Extracted entries:
== == ==

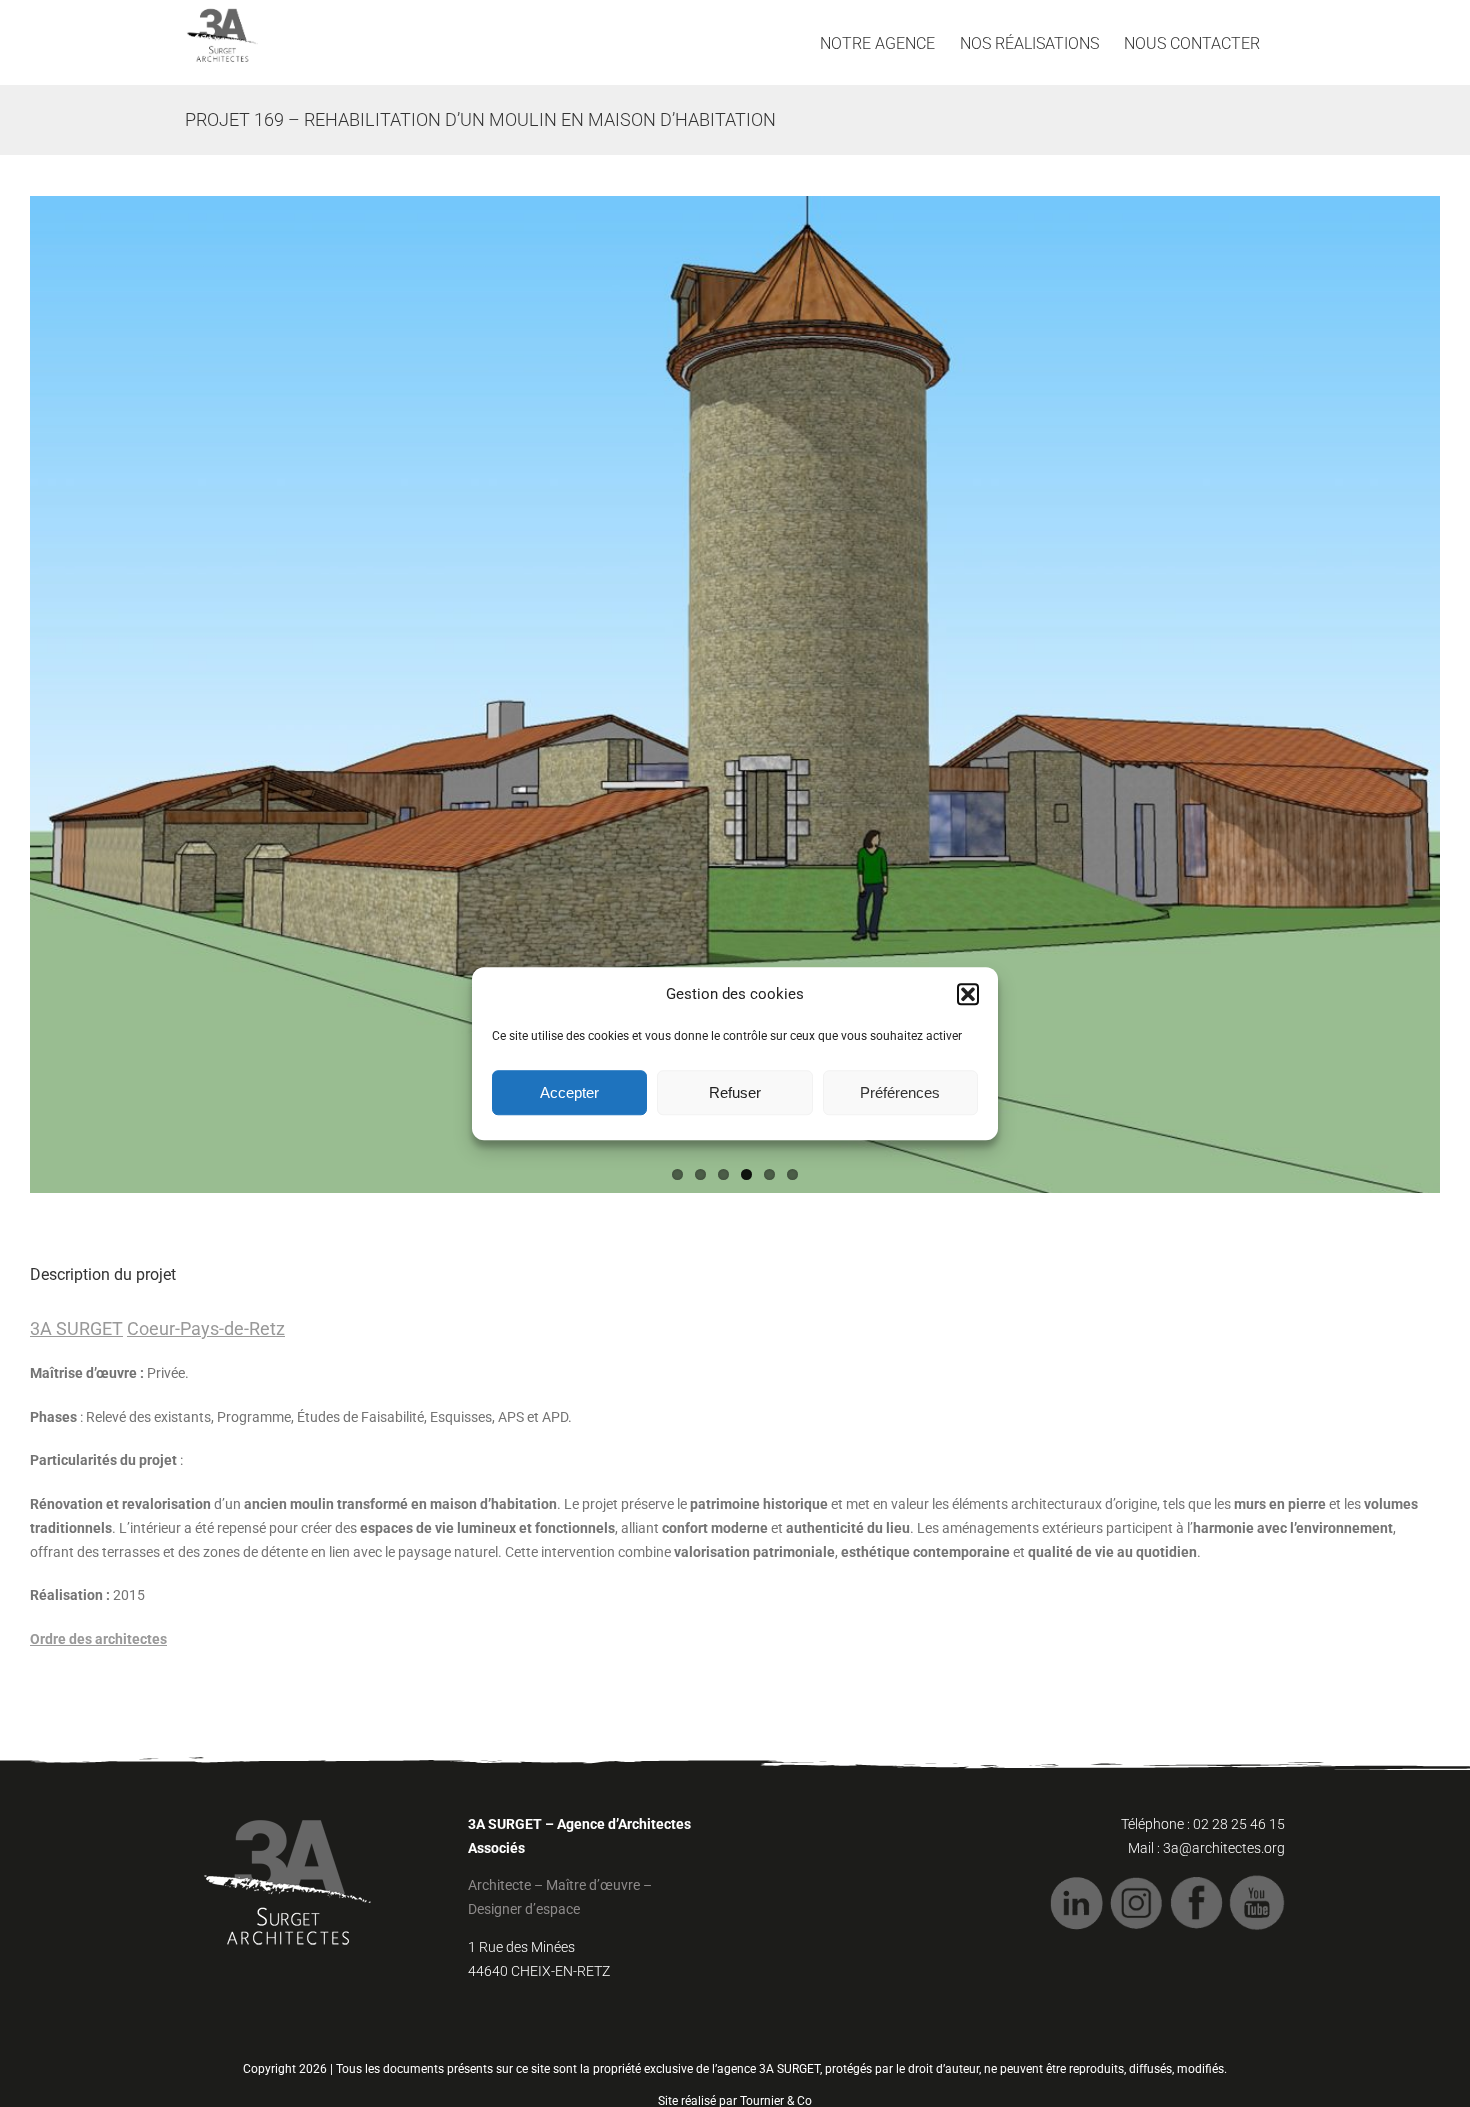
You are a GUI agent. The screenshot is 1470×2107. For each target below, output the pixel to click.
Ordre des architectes (98, 1639)
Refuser (735, 1092)
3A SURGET (76, 1328)
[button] (968, 995)
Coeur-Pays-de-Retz (206, 1328)
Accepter (569, 1092)
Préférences (900, 1092)
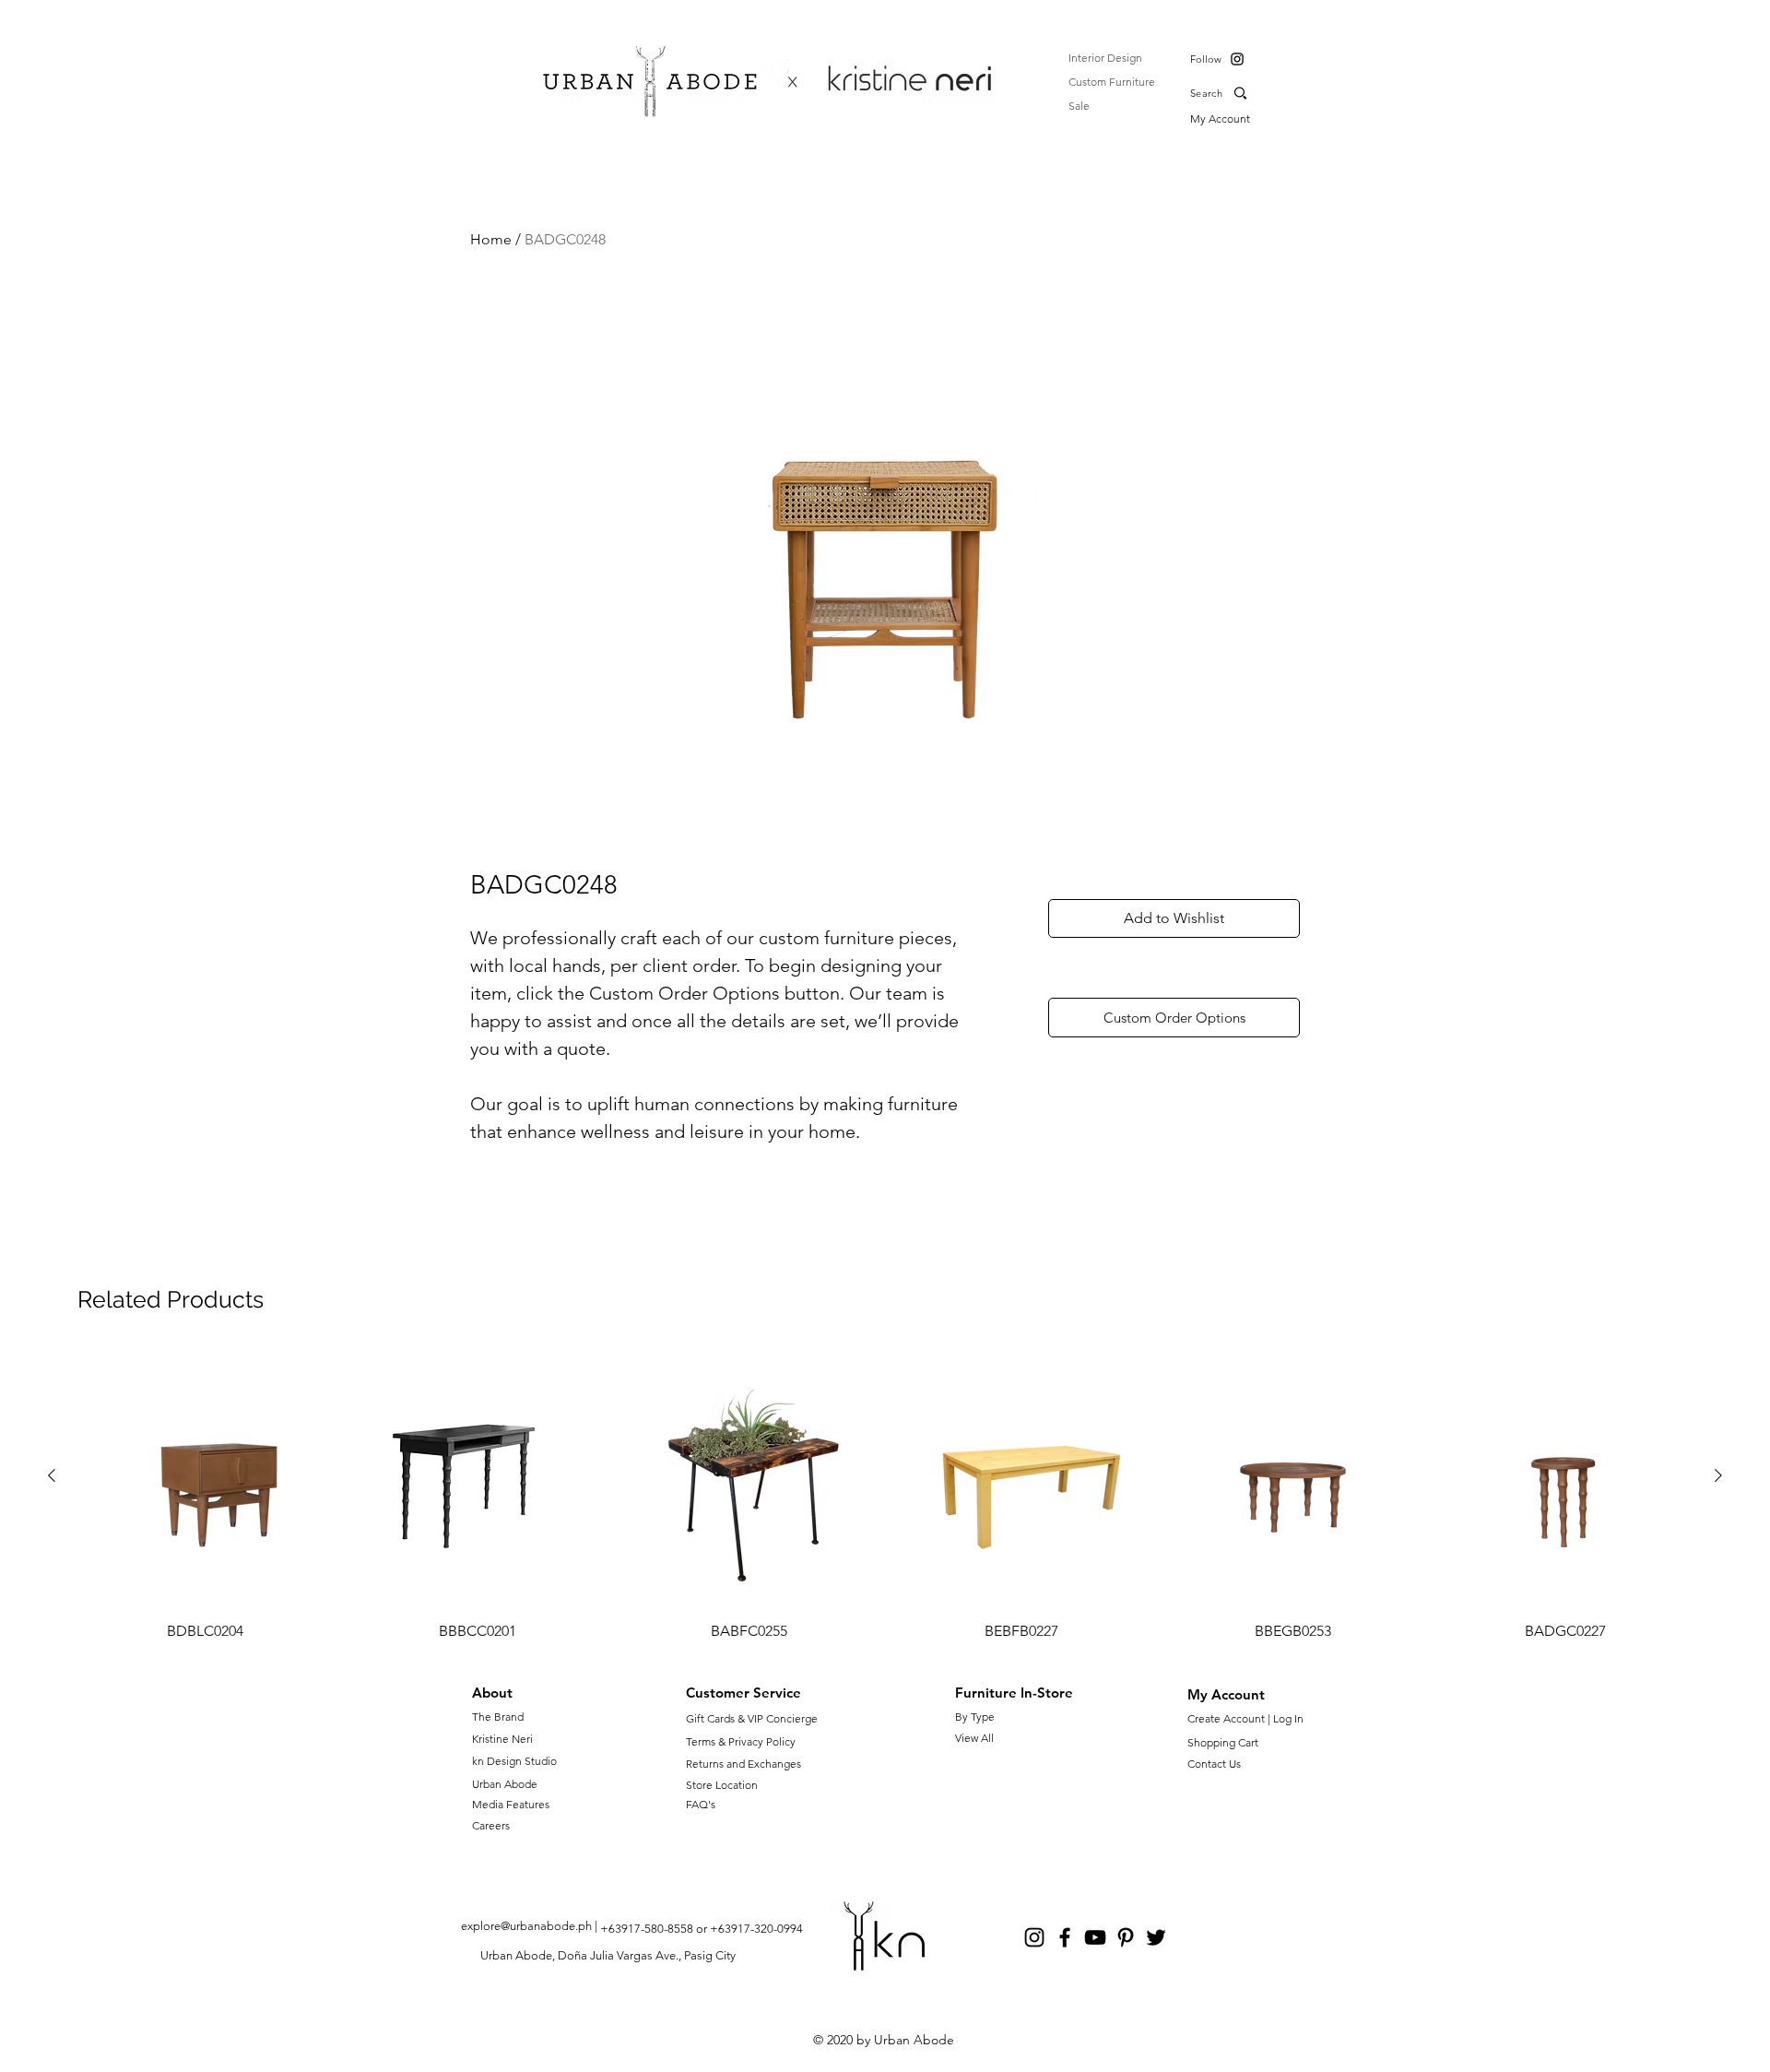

== == ==

Task instructions:
Output the entries above verbatim. Omit the images.

Task output:
You are a GUI agent. The screenshot is 1470×2107. For each target below, output the pixel to click.
Ordre des architectes (98, 1639)
Refuser (735, 1092)
3A SURGET (76, 1328)
[button] (968, 995)
Coeur-Pays-de-Retz (206, 1328)
Accepter (569, 1092)
Préférences (900, 1092)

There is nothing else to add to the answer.